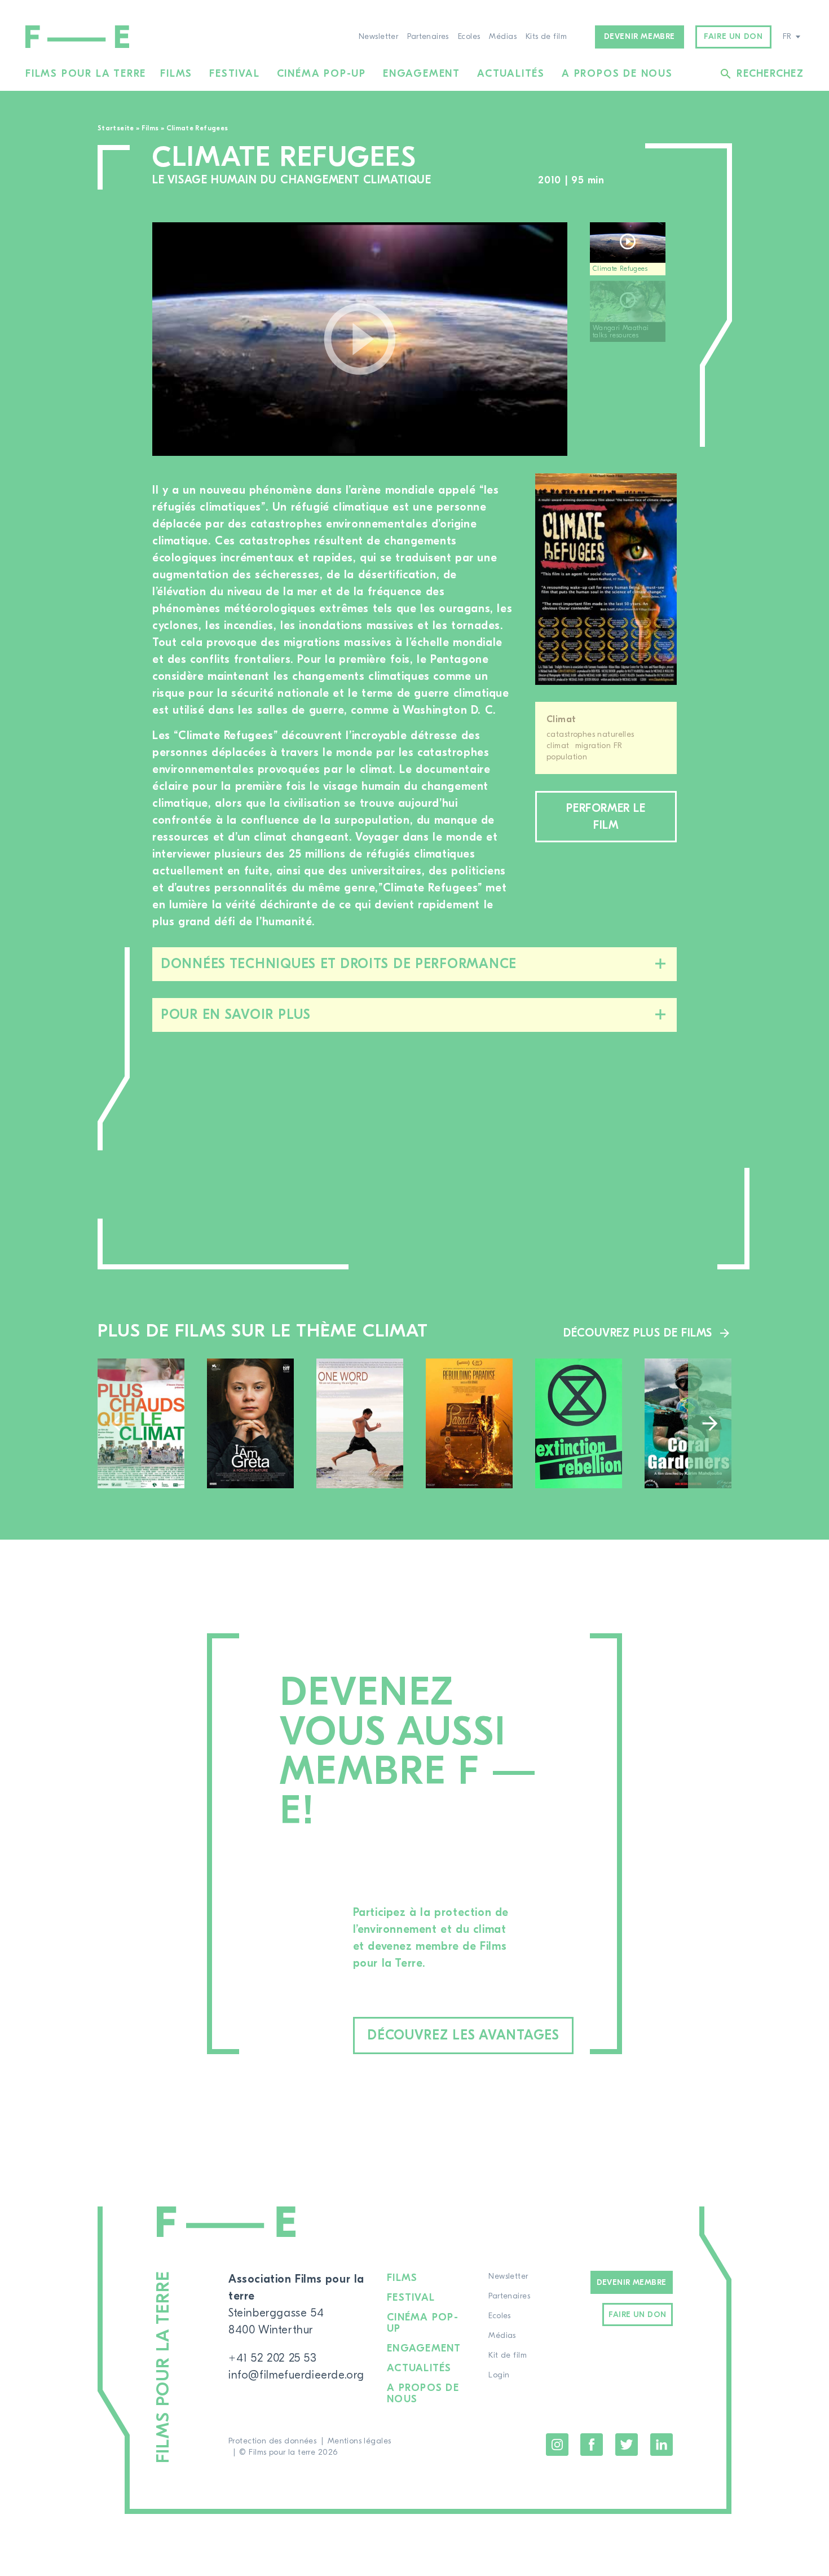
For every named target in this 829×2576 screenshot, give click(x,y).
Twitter (626, 2444)
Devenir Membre (632, 2282)
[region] (633, 339)
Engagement (421, 74)
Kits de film (546, 36)
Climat (561, 719)
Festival (234, 74)
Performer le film (605, 817)
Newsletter (378, 36)
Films (176, 74)
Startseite (116, 128)
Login (498, 2375)
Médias (503, 36)
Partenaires (428, 36)
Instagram (557, 2444)
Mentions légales (359, 2441)
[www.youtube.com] (359, 339)
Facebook (591, 2444)
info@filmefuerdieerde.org (296, 2374)
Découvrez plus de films (637, 1332)
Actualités (511, 74)
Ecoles (469, 36)
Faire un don (733, 36)
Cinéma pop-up (321, 74)
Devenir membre (639, 36)
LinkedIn (661, 2444)
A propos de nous (617, 74)
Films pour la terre (85, 74)
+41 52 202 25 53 (272, 2357)
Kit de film (507, 2355)
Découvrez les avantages (463, 2035)
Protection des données (272, 2441)
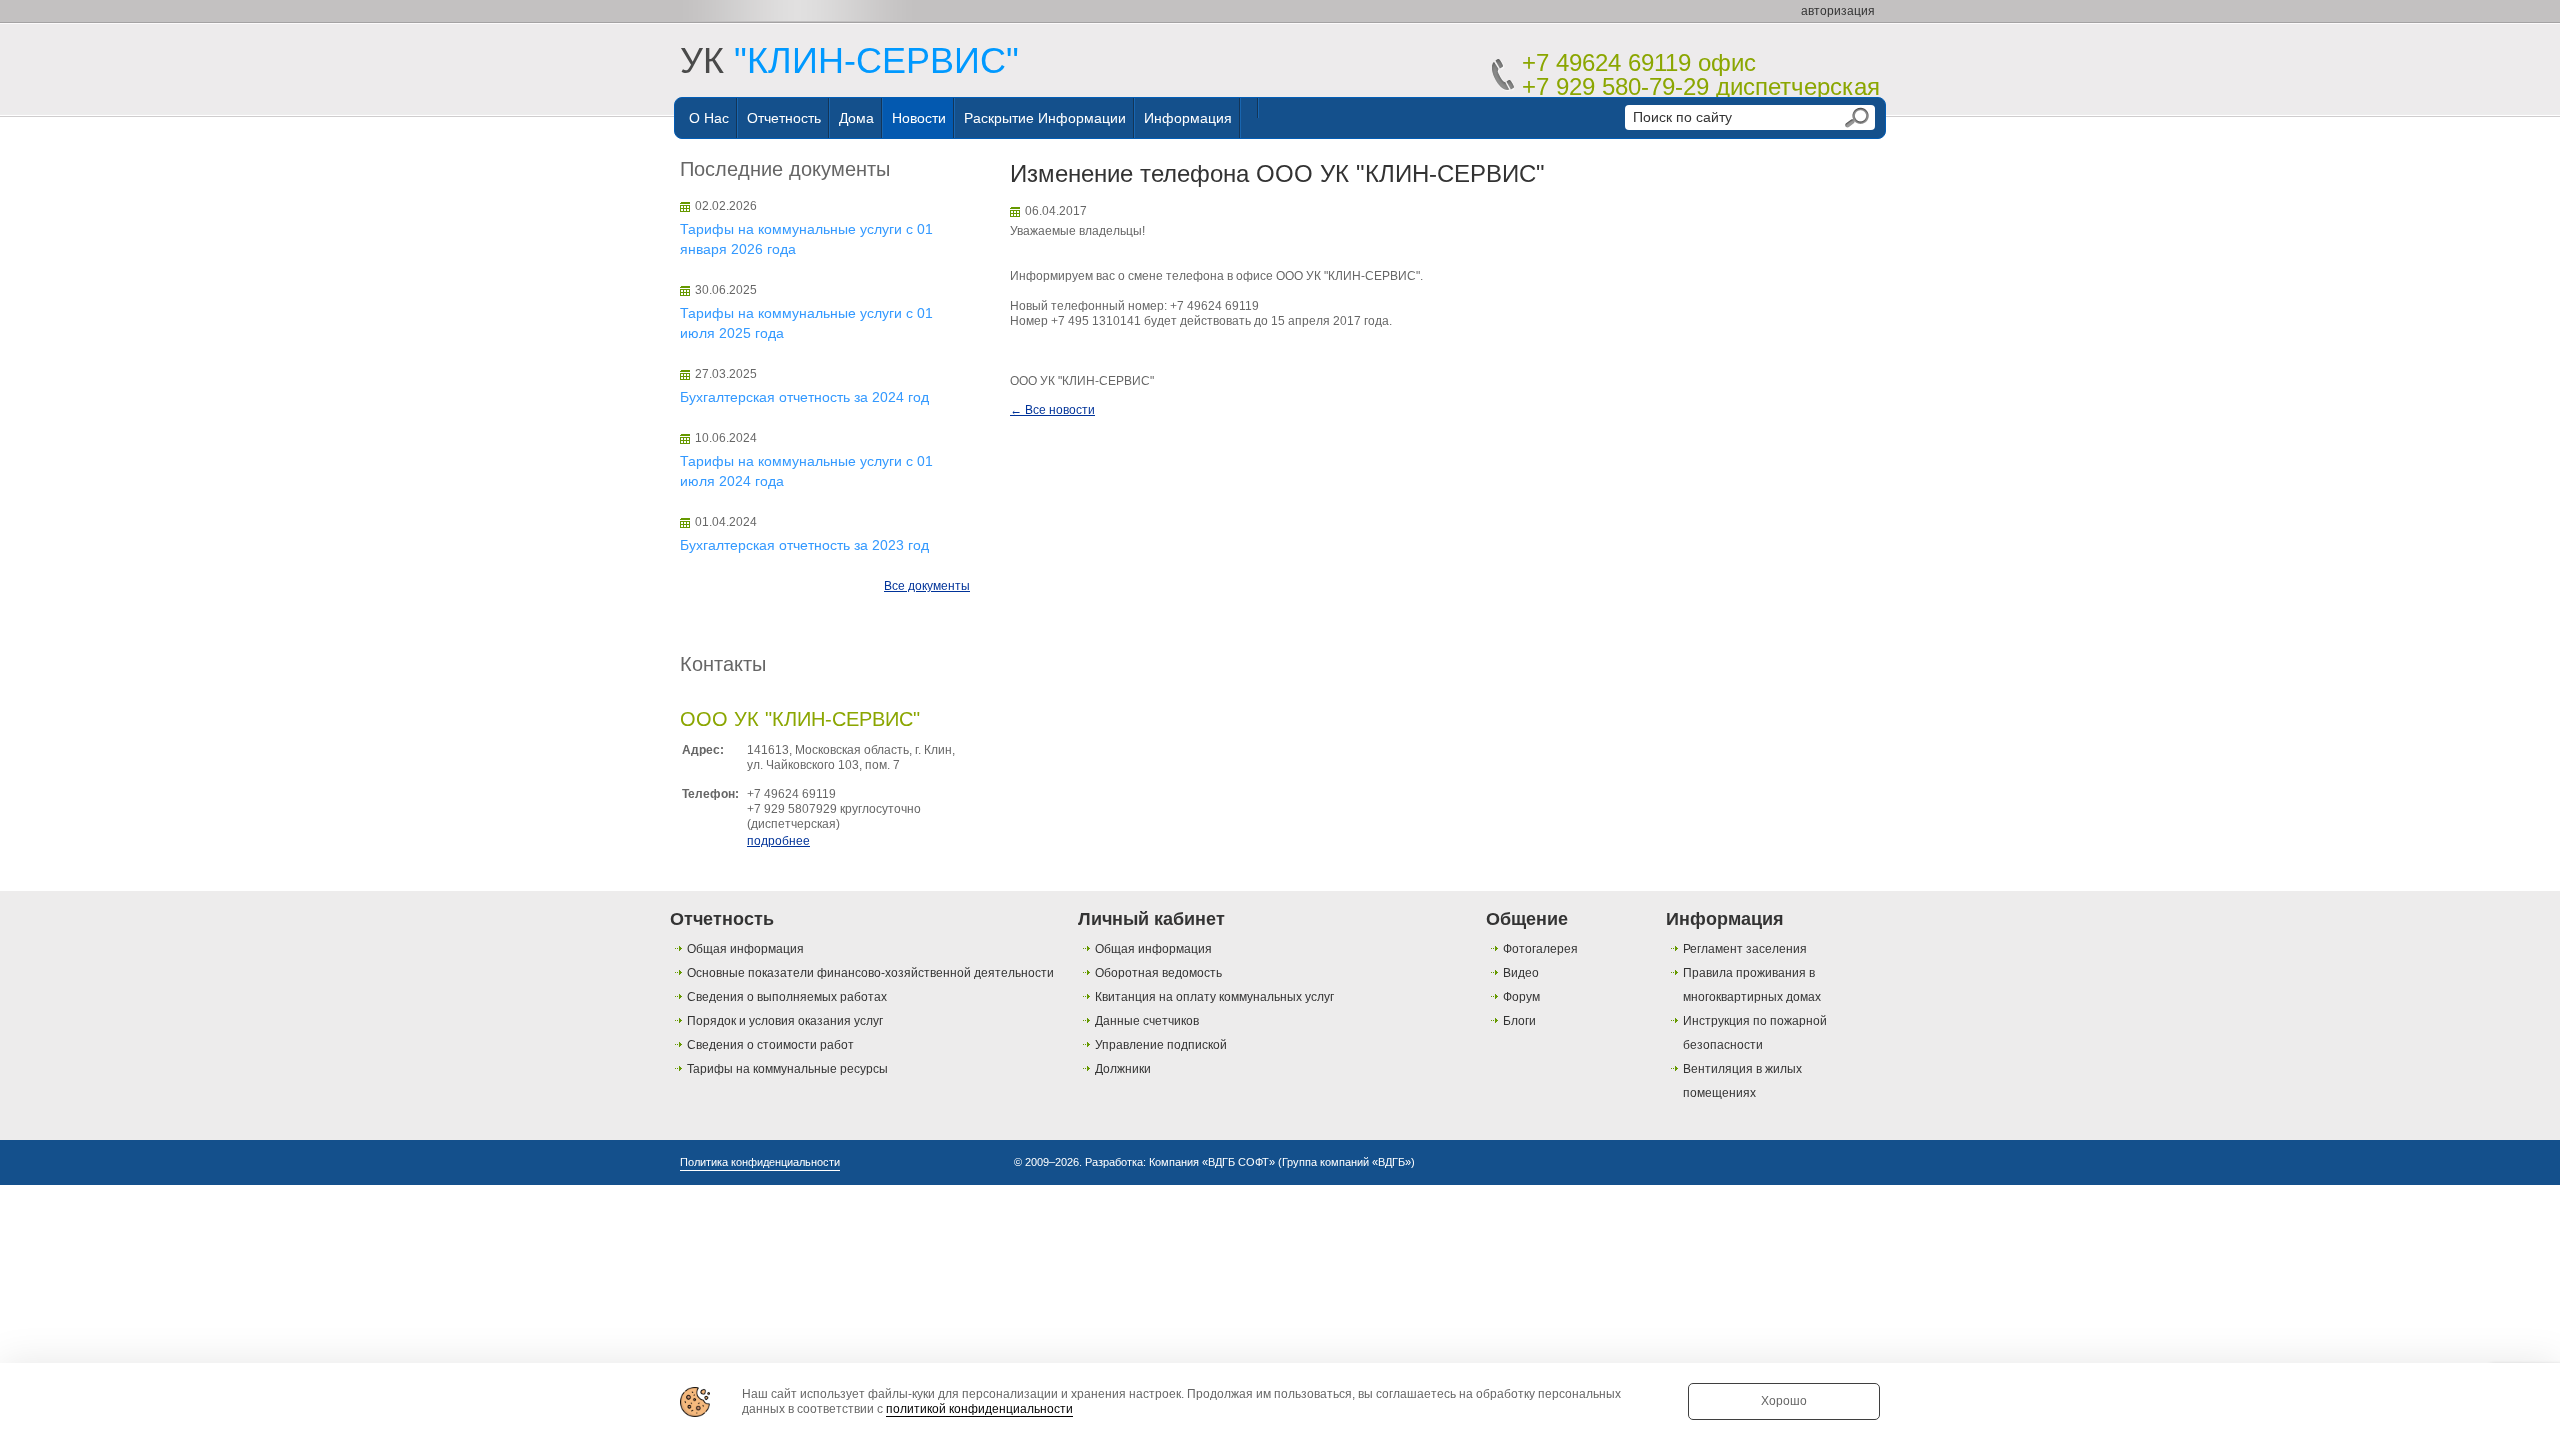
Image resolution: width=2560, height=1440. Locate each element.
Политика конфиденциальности (760, 1162)
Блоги (1519, 1021)
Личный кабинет (1151, 919)
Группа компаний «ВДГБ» (1346, 1162)
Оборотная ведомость (1158, 973)
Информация (1188, 118)
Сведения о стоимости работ (770, 1045)
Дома (856, 118)
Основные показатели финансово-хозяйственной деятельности (870, 973)
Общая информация (745, 949)
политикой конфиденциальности (979, 1409)
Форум (1521, 997)
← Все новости (1052, 410)
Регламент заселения (1745, 949)
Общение (1527, 919)
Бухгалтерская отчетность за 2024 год (804, 397)
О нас (709, 118)
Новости (919, 118)
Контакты (723, 664)
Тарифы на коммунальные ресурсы (787, 1069)
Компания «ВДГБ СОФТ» (1212, 1162)
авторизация (1838, 11)
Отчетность (784, 118)
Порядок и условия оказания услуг (785, 1021)
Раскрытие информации (1045, 118)
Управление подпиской (1161, 1045)
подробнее (778, 841)
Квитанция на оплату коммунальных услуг (1214, 997)
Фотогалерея (1540, 949)
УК (849, 60)
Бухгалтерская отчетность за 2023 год (804, 545)
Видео (1521, 973)
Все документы (927, 586)
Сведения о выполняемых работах (787, 997)
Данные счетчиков (1147, 1021)
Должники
════════
* **WHAT TO DO**: Among the lines of the records above, count those holding the string "Бухгалтерская", and report only the number.

* **OUTPUT FOR THIS EXERCISE**: 2